C3.2.7: Antigens as recognition molecules that trigger antibody production.
There are 3 types of antigens possible on the surface of erythrocytes:
A protein
B protein
Rh protein
An O blood type has neither A nor B proteins, and a (-) blood type is lacking the Rh protein.
Describe the consequence of mismatched blood transfusions, including agglutination.
C3.2.7: Antigens as recognition molecules that trigger antibody production.
If a mismatched blood transfusion occurs, the body identifies the incompatible antigen as a threat. As a result, the production of antibodies is stimulated. Antibodies bind to these donated erythrocytes, resulting in agglutination (clumping).
Outline the specific relationship between B-cells and T-cells.
C3.2.8: Activation of B-lymphocytes by helper T-lymphocytes.
There are many type of helper T-lymphocytes. A specific antigen activates a specific helper T-cell. This helper T-cell displays this antigen on their own plasma and activates a specific B-cell. This B-cell (activated by a specific antigen and T-cell) produces a specific antibody that targets that specific antigen.

- **Work instructions**:
A – In the biology notes on antigens, what protein does a (-) blood type lack?
B – Copy everything in the biology notes on antigens from "Describe the consequence" down to "in agglutination (clumping).".
C – Write what comes next in the biology notes on antigens and lymphocytes, after their final sentence.

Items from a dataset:

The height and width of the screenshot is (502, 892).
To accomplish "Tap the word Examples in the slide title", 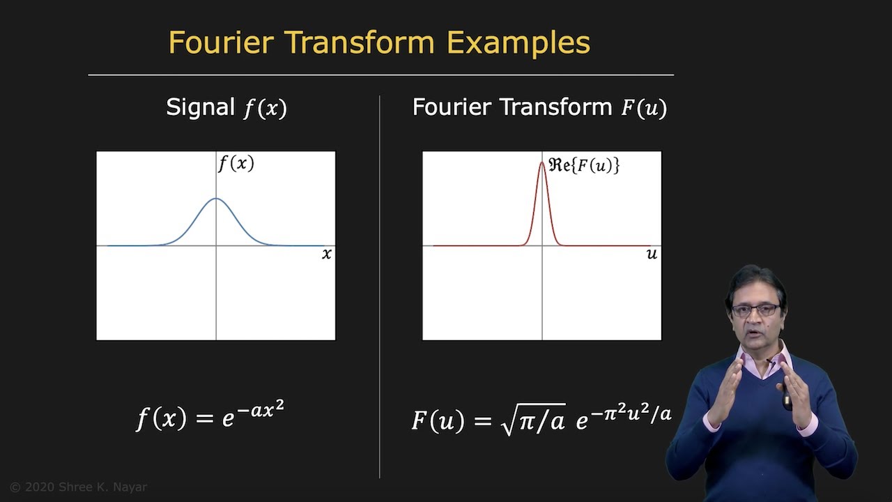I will click(518, 43).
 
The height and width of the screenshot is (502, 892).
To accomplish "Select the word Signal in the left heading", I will click(200, 107).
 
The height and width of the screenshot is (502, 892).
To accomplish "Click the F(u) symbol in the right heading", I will click(644, 108).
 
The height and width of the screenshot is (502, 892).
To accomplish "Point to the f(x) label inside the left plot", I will click(236, 164).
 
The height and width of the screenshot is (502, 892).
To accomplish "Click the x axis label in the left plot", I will click(326, 254).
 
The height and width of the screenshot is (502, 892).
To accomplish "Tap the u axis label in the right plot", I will click(652, 254).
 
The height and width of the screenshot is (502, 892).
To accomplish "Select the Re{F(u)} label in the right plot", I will click(584, 166).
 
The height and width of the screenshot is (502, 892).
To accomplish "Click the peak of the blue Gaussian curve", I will click(216, 199).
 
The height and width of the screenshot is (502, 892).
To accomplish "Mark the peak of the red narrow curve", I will click(542, 162).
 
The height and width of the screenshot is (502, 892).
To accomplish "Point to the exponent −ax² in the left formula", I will click(261, 410).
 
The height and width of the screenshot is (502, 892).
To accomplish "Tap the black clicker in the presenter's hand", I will click(787, 398).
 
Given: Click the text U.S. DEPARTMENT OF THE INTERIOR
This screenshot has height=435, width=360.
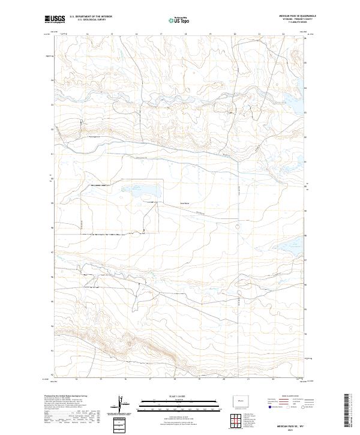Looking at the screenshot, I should (x=91, y=16).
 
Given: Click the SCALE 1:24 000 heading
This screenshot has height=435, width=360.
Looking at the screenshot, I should (x=174, y=395).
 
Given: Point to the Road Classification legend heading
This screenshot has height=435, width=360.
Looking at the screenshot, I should (x=289, y=397).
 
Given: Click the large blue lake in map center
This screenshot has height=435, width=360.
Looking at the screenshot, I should (x=146, y=194).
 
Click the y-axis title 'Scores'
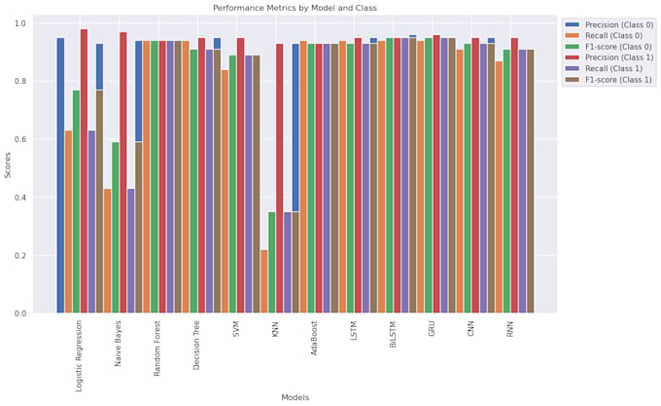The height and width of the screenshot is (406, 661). click(x=8, y=165)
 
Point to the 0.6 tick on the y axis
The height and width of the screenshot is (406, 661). click(x=21, y=139)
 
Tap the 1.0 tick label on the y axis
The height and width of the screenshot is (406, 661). click(x=21, y=23)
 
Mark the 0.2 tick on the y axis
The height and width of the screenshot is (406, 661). click(x=21, y=256)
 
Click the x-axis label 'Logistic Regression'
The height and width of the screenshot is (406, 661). click(x=80, y=356)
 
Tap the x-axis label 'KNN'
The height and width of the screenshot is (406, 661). click(x=276, y=330)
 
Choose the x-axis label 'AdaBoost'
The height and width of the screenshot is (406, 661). click(x=315, y=340)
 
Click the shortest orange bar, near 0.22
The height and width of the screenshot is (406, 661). click(x=264, y=281)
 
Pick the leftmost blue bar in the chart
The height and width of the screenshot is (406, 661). click(x=60, y=175)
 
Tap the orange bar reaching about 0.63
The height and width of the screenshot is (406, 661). click(x=68, y=222)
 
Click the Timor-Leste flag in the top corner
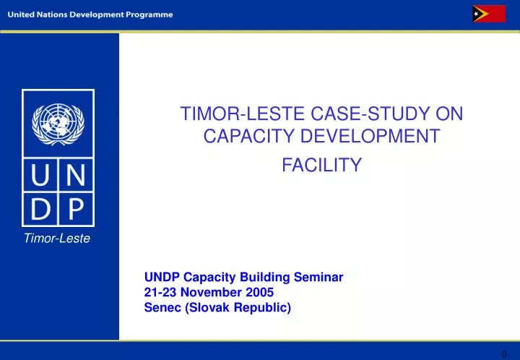(x=488, y=14)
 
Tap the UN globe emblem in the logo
(x=58, y=123)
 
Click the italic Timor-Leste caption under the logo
(x=58, y=239)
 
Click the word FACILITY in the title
(x=321, y=166)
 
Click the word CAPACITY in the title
(x=240, y=136)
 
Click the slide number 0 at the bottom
(x=504, y=353)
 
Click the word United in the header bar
(x=23, y=15)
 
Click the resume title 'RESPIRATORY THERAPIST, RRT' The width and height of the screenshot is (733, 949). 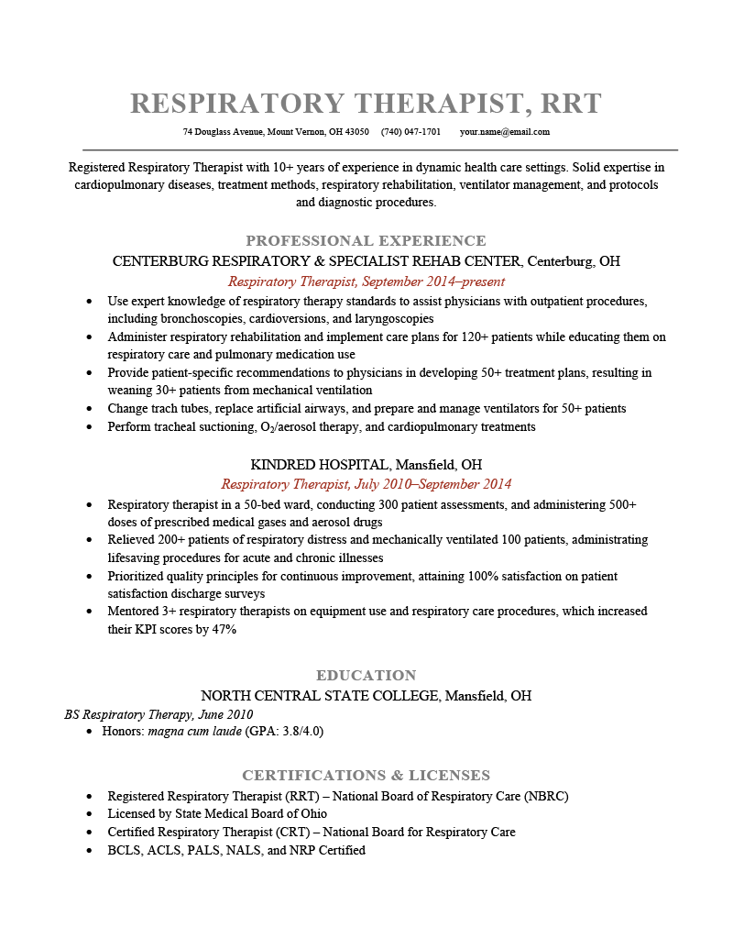366,103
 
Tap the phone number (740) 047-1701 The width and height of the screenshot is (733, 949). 410,132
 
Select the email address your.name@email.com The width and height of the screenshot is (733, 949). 505,132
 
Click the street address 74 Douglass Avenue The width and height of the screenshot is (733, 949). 224,132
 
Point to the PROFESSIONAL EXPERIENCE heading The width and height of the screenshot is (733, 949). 366,241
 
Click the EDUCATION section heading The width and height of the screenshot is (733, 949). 366,675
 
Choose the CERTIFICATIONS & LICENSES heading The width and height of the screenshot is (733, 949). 366,775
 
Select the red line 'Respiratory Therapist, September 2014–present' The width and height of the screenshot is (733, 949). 366,281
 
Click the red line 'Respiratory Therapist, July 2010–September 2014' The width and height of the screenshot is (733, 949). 366,484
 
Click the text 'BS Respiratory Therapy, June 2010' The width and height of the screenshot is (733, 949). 159,714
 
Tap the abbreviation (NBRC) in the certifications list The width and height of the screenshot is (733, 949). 546,797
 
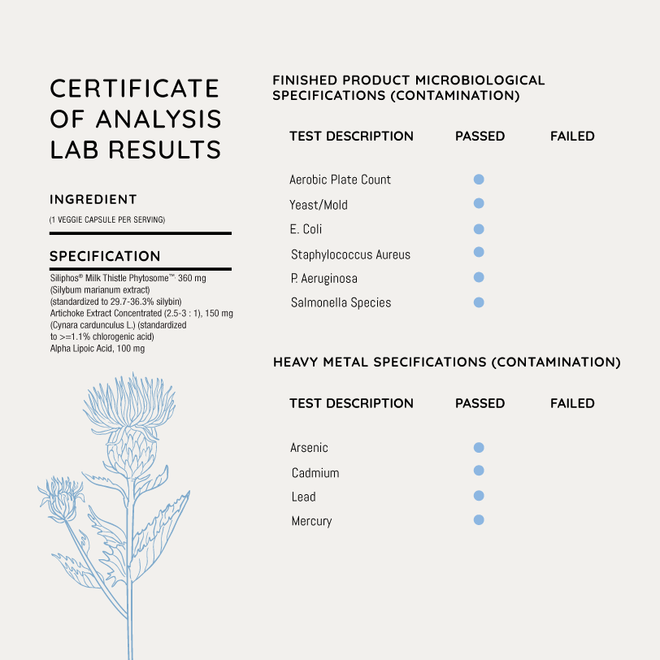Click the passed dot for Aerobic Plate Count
479,179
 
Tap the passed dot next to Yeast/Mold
479,203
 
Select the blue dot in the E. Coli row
479,229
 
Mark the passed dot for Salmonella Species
479,302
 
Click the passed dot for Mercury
479,519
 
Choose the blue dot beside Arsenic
479,447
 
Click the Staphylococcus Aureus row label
350,254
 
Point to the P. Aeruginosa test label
323,278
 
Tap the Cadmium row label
315,472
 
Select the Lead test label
303,497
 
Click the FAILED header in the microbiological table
572,136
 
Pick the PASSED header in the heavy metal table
480,403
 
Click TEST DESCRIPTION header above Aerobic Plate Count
351,136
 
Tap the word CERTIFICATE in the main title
135,88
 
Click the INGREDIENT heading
93,199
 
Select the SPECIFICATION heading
105,256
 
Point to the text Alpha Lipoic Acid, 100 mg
98,348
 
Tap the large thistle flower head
130,419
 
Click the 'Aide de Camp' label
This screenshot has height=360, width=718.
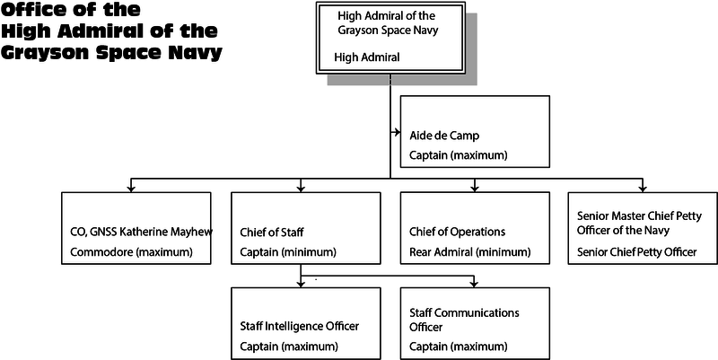click(x=443, y=136)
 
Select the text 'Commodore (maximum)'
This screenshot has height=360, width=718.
click(x=132, y=252)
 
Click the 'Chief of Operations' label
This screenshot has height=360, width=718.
click(x=457, y=232)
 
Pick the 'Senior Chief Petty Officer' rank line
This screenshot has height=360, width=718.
click(x=637, y=252)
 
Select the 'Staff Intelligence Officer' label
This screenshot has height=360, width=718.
click(x=300, y=327)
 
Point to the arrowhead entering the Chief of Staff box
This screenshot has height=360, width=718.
click(x=301, y=188)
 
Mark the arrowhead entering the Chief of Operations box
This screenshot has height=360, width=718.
click(x=475, y=188)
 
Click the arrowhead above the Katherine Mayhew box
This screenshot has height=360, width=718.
click(x=132, y=188)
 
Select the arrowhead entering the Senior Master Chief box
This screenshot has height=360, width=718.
click(x=644, y=188)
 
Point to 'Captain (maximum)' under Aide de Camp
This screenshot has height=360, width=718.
click(x=459, y=156)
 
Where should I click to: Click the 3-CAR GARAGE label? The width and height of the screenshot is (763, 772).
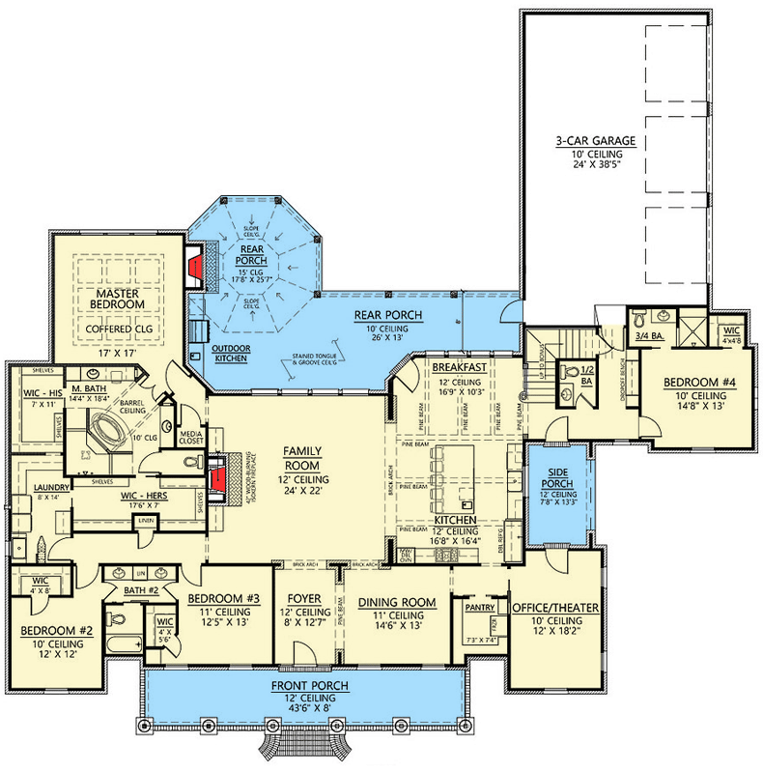(x=587, y=141)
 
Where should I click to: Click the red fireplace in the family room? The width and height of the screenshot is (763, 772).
(x=219, y=478)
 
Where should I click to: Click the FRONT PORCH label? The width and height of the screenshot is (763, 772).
(x=309, y=686)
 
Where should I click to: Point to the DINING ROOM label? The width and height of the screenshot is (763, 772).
(x=397, y=603)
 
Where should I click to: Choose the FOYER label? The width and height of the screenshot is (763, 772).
(x=304, y=599)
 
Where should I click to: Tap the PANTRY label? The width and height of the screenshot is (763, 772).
(x=479, y=608)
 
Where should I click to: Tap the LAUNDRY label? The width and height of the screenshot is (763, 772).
(x=48, y=488)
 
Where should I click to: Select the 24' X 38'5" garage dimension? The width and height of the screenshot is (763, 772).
(x=587, y=164)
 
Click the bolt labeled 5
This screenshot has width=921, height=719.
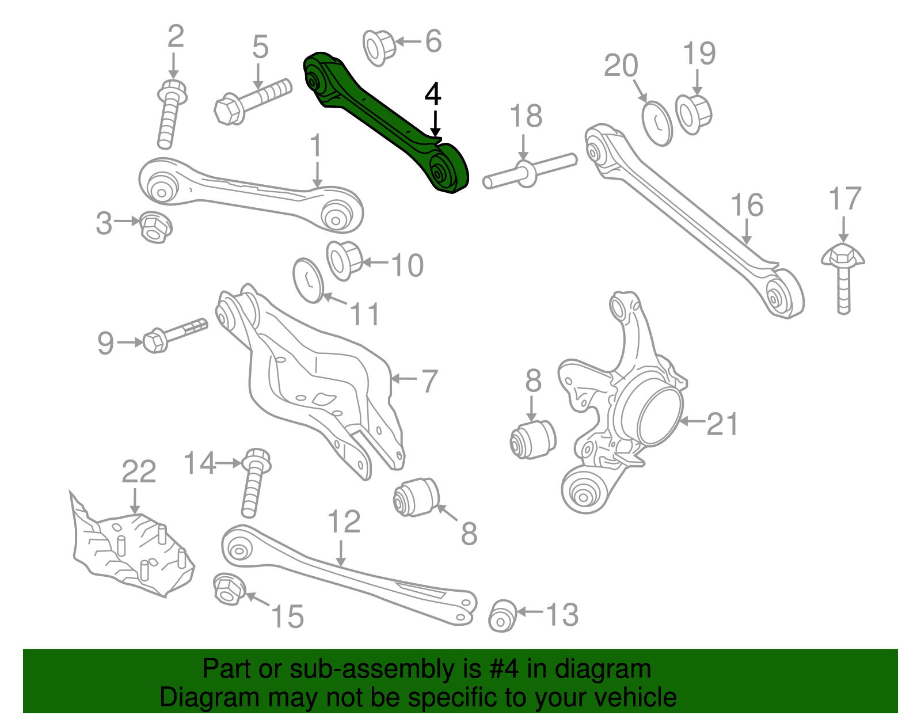253,100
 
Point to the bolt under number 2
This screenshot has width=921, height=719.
170,115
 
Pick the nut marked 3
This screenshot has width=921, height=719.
154,227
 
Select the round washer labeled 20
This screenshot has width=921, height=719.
657,123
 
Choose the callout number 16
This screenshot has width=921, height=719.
747,206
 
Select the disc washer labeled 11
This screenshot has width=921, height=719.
309,280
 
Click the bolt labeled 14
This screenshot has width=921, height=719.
253,484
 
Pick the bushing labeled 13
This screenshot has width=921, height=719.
503,616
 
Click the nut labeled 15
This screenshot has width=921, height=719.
229,589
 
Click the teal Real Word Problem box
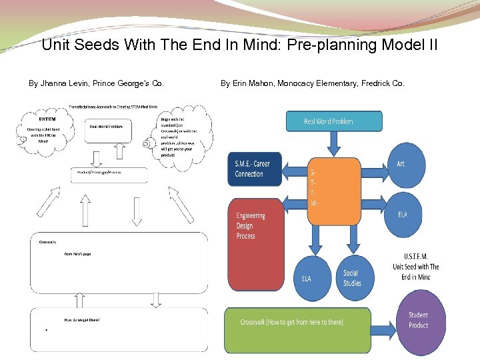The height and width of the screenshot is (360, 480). coord(334,121)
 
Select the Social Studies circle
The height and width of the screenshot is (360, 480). coord(352,279)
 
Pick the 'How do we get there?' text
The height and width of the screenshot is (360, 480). coord(82,320)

- **Solved problems**:
A – The Rh protein.

B –
Describe the consequence of mismatched blood transfusions, including agglutination.
C3.2.7: Antigens as recognition molecules that trigger antibody production.
If a mismatched blood transfusion occurs, the body identifies the incompatible antigen as a threat. As a result, the production of antibodies is stimulated. Antibodies bind to these donated erythrocytes, resulting in agglutination (clumping).

C –
Describe activation of helper T-lymphocytes.
C3.2.8: Activation of B-lymphocytes by helper T-lymphocytes.
T cells are activated when they interact directly with the specific antigen. As a result, they display that antigen on their own plasma membrane.
Outline the role of helper T-lymphocytes in the activation of B-lymphocytes.
C3.2.8: Activation of B-lymphocytes by helper T-lymphocytes.
Helper T-lymphocytes, once activated, display antigens on their own plasma membrane. They release cytokines once they find an antigen, which activates a specific B-cell.
B-cells must be exposed to an antigen of the pathogen and the activated T-cell that display the antigen and releases the cytokines.
Both T-cells and B-cells can become memory cells (long-lived).
Describe how B-lymphocytes are activated to form clones.
C3.2.9: Multiplication of activated B-lymphocytes to form clones of antibody-secreting plasma cells.
There are a wide variety of B-lymphocytes (because they are numerous types of antigens), so the immune system can only have a relatively low number of each type of cell.
As a result, when B-cells are activated, they undergo numerous mitotic cell divisions. The B-cells create clones of cells so that it can synthesize mass amounts of the antibody.
State when B-cells produce antibodies.
C3.2.9: Multiplication of activated B-lymphocytes to form clones of antibody-secreting plasma cells.
B-cells only produce antibodies after they have grown and are differentiated for protein synthesis.
Describe the development of B-lymphocytes.
C3.2.9: Multiplication of activated B-lymphocytes to form clones of antibody-secreting plasma cells.
B-cells undergo repeated mitosis to create numerous types of the same B-cell.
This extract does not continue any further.